## Dataset records
==================================================
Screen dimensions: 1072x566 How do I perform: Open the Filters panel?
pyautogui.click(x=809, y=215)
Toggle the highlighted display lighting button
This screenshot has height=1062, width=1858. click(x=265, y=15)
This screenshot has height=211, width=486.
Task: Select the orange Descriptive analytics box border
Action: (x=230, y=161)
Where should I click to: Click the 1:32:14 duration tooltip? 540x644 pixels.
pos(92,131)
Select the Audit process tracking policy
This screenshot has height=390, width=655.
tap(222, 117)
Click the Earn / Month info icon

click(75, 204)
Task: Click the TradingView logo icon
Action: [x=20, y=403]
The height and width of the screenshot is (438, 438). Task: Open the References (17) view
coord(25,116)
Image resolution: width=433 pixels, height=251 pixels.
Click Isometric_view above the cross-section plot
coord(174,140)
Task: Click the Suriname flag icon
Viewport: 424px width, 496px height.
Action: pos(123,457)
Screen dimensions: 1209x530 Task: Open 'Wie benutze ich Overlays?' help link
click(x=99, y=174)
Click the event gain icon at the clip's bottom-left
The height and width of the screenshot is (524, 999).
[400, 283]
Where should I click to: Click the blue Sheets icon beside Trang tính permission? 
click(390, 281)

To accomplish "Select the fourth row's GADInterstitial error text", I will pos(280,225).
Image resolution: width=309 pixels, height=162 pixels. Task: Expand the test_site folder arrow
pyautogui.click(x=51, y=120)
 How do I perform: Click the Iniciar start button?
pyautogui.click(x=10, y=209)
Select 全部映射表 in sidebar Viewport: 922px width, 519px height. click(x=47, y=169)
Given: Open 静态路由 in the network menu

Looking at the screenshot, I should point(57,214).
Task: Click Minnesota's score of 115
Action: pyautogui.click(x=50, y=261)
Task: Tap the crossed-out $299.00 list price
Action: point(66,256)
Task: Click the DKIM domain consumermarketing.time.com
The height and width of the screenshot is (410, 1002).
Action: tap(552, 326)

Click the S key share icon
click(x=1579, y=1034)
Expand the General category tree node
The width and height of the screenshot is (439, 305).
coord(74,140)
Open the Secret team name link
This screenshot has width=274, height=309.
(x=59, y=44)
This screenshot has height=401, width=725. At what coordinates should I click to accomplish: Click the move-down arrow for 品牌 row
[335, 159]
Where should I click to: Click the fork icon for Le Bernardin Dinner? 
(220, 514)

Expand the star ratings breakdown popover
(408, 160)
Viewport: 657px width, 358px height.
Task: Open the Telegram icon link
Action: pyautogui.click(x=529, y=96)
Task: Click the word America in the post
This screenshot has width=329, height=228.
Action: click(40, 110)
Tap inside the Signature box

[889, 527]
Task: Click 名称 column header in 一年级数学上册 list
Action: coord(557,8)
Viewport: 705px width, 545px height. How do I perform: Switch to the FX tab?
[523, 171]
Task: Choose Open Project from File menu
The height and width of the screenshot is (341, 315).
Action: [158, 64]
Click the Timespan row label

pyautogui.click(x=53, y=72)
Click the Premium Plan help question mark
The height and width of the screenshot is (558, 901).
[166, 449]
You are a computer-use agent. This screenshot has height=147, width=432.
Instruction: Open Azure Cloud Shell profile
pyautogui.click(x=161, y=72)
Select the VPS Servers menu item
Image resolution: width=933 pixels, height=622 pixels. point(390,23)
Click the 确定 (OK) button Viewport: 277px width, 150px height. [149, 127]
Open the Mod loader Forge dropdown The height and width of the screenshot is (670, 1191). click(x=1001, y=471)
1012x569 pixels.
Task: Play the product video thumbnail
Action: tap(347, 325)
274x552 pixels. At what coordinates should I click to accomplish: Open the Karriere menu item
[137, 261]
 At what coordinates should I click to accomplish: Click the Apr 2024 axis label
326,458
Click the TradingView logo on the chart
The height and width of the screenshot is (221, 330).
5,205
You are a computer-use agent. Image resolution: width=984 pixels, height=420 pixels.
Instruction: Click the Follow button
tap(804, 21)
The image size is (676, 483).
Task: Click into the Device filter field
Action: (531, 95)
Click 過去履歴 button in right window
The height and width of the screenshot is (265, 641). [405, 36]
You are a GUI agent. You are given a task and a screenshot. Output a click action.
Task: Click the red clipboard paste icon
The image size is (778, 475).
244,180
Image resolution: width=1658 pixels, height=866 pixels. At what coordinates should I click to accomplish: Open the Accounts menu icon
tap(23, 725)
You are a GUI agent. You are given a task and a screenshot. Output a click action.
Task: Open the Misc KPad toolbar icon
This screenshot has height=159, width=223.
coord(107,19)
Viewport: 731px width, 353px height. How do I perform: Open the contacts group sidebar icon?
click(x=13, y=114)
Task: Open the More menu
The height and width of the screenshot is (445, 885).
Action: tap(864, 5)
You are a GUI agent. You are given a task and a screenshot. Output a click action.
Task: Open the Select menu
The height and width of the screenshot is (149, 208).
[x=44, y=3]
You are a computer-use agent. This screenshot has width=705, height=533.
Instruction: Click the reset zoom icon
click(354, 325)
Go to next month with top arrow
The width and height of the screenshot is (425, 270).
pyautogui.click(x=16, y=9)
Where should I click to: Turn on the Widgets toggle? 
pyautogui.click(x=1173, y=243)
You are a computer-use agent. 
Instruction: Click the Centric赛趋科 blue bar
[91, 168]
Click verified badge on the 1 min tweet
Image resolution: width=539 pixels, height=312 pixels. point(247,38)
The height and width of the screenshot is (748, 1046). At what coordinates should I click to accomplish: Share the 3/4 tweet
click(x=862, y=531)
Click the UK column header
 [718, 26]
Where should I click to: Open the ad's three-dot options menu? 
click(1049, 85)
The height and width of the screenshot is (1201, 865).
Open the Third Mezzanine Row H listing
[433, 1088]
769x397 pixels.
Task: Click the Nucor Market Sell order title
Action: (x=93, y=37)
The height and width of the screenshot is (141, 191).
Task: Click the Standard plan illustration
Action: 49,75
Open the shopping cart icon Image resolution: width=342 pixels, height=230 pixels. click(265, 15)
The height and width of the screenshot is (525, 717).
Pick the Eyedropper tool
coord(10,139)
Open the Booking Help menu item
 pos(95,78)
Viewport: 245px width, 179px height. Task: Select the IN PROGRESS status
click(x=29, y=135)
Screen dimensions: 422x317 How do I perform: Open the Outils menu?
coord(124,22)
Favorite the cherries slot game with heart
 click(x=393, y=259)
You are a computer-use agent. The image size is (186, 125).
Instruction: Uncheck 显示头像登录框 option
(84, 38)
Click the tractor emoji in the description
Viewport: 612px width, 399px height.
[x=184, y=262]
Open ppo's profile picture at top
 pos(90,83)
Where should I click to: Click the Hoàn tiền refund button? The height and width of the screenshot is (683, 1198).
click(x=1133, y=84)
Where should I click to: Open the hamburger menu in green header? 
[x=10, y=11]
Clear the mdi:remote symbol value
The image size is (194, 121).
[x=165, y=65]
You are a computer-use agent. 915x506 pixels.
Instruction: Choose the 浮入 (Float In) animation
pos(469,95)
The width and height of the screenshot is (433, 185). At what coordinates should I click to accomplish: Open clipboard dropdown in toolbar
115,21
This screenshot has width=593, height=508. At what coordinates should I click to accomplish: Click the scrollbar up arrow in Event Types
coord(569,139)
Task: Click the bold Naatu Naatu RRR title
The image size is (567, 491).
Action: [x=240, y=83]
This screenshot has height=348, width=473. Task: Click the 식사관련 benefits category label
==================================================
Output each record precisely as written.

Screen dimensions: 1072x566 How do I perform: Open the Filters panel?
pyautogui.click(x=809, y=215)
Toggle the highlighted display lighting button
This screenshot has height=1062, width=1858. click(x=265, y=15)
This screenshot has height=211, width=486.
Task: Select the orange Descriptive analytics box border
Action: (x=230, y=161)
Where should I click to: Click the 1:32:14 duration tooltip? 540x644 pixels.
pos(92,131)
Select the Audit process tracking policy
This screenshot has height=390, width=655.
tap(222, 117)
Click the Earn / Month info icon

click(75, 204)
Task: Click the TradingView logo icon
Action: [x=20, y=403]
The height and width of the screenshot is (438, 438). Task: Open the References (17) view
coord(25,116)
Image resolution: width=433 pixels, height=251 pixels.
Click Isometric_view above the cross-section plot
coord(174,140)
Task: Click the Suriname flag icon
Viewport: 424px width, 496px height.
Action: pos(123,457)
Screen dimensions: 1209x530 Task: Open 'Wie benutze ich Overlays?' help link
click(x=99, y=174)
Click the event gain icon at the clip's bottom-left
The height and width of the screenshot is (524, 999).
[400, 283]
Where should I click to: Click the blue Sheets icon beside Trang tính permission? 
click(390, 281)

To accomplish "Select the fourth row's GADInterstitial error text", I will pos(280,225).
Image resolution: width=309 pixels, height=162 pixels. Task: Expand the test_site folder arrow
pyautogui.click(x=51, y=120)
 How do I perform: Click the Iniciar start button?
pyautogui.click(x=10, y=209)
Select 全部映射表 in sidebar Viewport: 922px width, 519px height. click(x=47, y=169)
Given: Open 静态路由 in the network menu

Looking at the screenshot, I should point(57,214).
Task: Click Minnesota's score of 115
Action: pyautogui.click(x=50, y=261)
Task: Tap the crossed-out $299.00 list price
Action: point(66,256)
Task: Click the DKIM domain consumermarketing.time.com
The height and width of the screenshot is (410, 1002).
Action: tap(552, 326)

Click the S key share icon
click(x=1579, y=1034)
Expand the General category tree node
The width and height of the screenshot is (439, 305).
coord(74,140)
Open the Secret team name link
This screenshot has width=274, height=309.
(x=59, y=44)
This screenshot has height=401, width=725. At what coordinates should I click to accomplish: Click the move-down arrow for 品牌 row
[335, 159]
Where should I click to: Click the fork icon for Le Bernardin Dinner? 
(220, 514)

Expand the star ratings breakdown popover
(408, 160)
Viewport: 657px width, 358px height.
Task: Open the Telegram icon link
Action: pyautogui.click(x=529, y=96)
Task: Click the word America in the post
This screenshot has width=329, height=228.
Action: click(40, 110)
Tap inside the Signature box

[889, 527]
Task: Click 名称 column header in 一年级数学上册 list
Action: coord(557,8)
Viewport: 705px width, 545px height. How do I perform: Switch to the FX tab?
[523, 171]
Task: Choose Open Project from File menu
The height and width of the screenshot is (341, 315).
Action: [158, 64]
Click the Timespan row label

pyautogui.click(x=53, y=72)
Click the Premium Plan help question mark
The height and width of the screenshot is (558, 901).
[166, 449]
You are a computer-use agent. This screenshot has height=147, width=432.
Instruction: Open Azure Cloud Shell profile
pyautogui.click(x=161, y=72)
Select the VPS Servers menu item
Image resolution: width=933 pixels, height=622 pixels. point(390,23)
Click the 确定 (OK) button Viewport: 277px width, 150px height. [149, 127]
Open the Mod loader Forge dropdown The height and width of the screenshot is (670, 1191). click(x=1001, y=471)
1012x569 pixels.
Task: Play the product video thumbnail
Action: tap(347, 325)
274x552 pixels. At what coordinates should I click to accomplish: Open the Karriere menu item
[137, 261]
 At what coordinates should I click to accomplish: Click the Apr 2024 axis label
326,458
Click the TradingView logo on the chart
The height and width of the screenshot is (221, 330).
5,205
You are a computer-use agent. Image resolution: width=984 pixels, height=420 pixels.
Instruction: Click the Follow button
tap(804, 21)
The image size is (676, 483).
Task: Click into the Device filter field
Action: (531, 95)
Click 過去履歴 button in right window
The height and width of the screenshot is (265, 641). [405, 36]
You are a GUI agent. You are given a task and a screenshot. Output a click action.
Task: Click the red clipboard paste icon
The image size is (778, 475).
244,180
Image resolution: width=1658 pixels, height=866 pixels. At what coordinates should I click to accomplish: Open the Accounts menu icon
tap(23, 725)
You are a GUI agent. You are given a task and a screenshot. Output a click action.
Task: Open the Misc KPad toolbar icon
This screenshot has height=159, width=223.
coord(107,19)
Viewport: 731px width, 353px height. How do I perform: Open the contacts group sidebar icon?
click(x=13, y=114)
Task: Open the More menu
The height and width of the screenshot is (445, 885).
Action: tap(864, 5)
You are a GUI agent. You are given a task and a screenshot. Output a click action.
Task: Open the Select menu
The height and width of the screenshot is (149, 208).
[x=44, y=3]
You are a computer-use agent. This screenshot has width=705, height=533.
Instruction: Click the reset zoom icon
click(354, 325)
Go to next month with top arrow
The width and height of the screenshot is (425, 270).
pyautogui.click(x=16, y=9)
Where should I click to: Turn on the Widgets toggle? 
pyautogui.click(x=1173, y=243)
You are a computer-use agent. 
Instruction: Click the Centric赛趋科 blue bar
[91, 168]
Click verified badge on the 1 min tweet
Image resolution: width=539 pixels, height=312 pixels. point(247,38)
The height and width of the screenshot is (748, 1046). At what coordinates should I click to accomplish: Share the 3/4 tweet
click(x=862, y=531)
Click the UK column header
 [718, 26]
Where should I click to: Open the ad's three-dot options menu? 
click(1049, 85)
The height and width of the screenshot is (1201, 865).
Open the Third Mezzanine Row H listing
[433, 1088]
769x397 pixels.
Task: Click the Nucor Market Sell order title
Action: (x=93, y=37)
The height and width of the screenshot is (141, 191).
Task: Click the Standard plan illustration
Action: 49,75
Open the shopping cart icon Image resolution: width=342 pixels, height=230 pixels. click(265, 15)
The height and width of the screenshot is (525, 717).
Pick the Eyedropper tool
coord(10,139)
Open the Booking Help menu item
 pos(95,78)
Viewport: 245px width, 179px height. Task: Select the IN PROGRESS status
click(x=29, y=135)
Screen dimensions: 422x317 How do I perform: Open the Outils menu?
coord(124,22)
Favorite the cherries slot game with heart
 click(x=393, y=259)
You are a computer-use agent. The image size is (186, 125).
Instruction: Uncheck 显示头像登录框 option
(84, 38)
Click the tractor emoji in the description
Viewport: 612px width, 399px height.
[x=184, y=262]
Open ppo's profile picture at top
 pos(90,83)
Where should I click to: Click the Hoàn tiền refund button? The height and width of the screenshot is (683, 1198).
click(x=1133, y=84)
Where should I click to: Open the hamburger menu in green header? 
[x=10, y=11]
Clear the mdi:remote symbol value
The image size is (194, 121).
[x=165, y=65]
You are a computer-use agent. 915x506 pixels.
Instruction: Choose the 浮入 (Float In) animation
pos(469,95)
The width and height of the screenshot is (433, 185). At what coordinates should I click to accomplish: Open clipboard dropdown in toolbar
115,21
This screenshot has width=593, height=508. At what coordinates should I click to accomplish: Click the scrollbar up arrow in Event Types
coord(569,139)
Task: Click the bold Naatu Naatu RRR title
The image size is (567, 491).
Action: [x=240, y=83]
This screenshot has height=348, width=473. Task: Click the 식사관련 benefits category label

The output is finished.